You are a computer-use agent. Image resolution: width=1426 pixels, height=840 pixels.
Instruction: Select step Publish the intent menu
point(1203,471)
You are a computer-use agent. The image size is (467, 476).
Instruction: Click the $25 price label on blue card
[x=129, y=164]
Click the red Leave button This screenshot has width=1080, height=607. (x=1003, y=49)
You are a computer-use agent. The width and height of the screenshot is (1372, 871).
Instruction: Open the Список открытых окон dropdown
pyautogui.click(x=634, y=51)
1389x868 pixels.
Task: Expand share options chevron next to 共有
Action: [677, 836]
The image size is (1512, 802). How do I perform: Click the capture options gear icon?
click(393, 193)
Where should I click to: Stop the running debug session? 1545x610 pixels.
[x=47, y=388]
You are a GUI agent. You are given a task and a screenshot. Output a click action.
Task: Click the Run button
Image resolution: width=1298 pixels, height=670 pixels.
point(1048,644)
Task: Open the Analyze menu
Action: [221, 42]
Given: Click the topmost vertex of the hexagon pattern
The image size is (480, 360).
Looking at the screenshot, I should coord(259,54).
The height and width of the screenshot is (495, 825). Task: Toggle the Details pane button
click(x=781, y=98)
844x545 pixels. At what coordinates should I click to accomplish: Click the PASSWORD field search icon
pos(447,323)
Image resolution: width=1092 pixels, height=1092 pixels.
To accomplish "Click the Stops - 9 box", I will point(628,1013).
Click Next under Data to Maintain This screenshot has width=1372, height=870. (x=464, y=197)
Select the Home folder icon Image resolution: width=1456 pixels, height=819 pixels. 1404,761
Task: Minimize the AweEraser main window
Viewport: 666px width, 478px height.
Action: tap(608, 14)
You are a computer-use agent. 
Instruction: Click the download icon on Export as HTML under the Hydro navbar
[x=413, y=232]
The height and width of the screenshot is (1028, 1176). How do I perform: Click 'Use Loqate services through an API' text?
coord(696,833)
*****
### [What you have to do]
Report every line in the data above that contains the word "accomplish", copying each such line in full.

### [Expected output]
844x545 pixels. At what coordinates should I click to accomplish: Click the PASSWORD field search icon
To accomplish "Click the Stops - 9 box", I will point(628,1013).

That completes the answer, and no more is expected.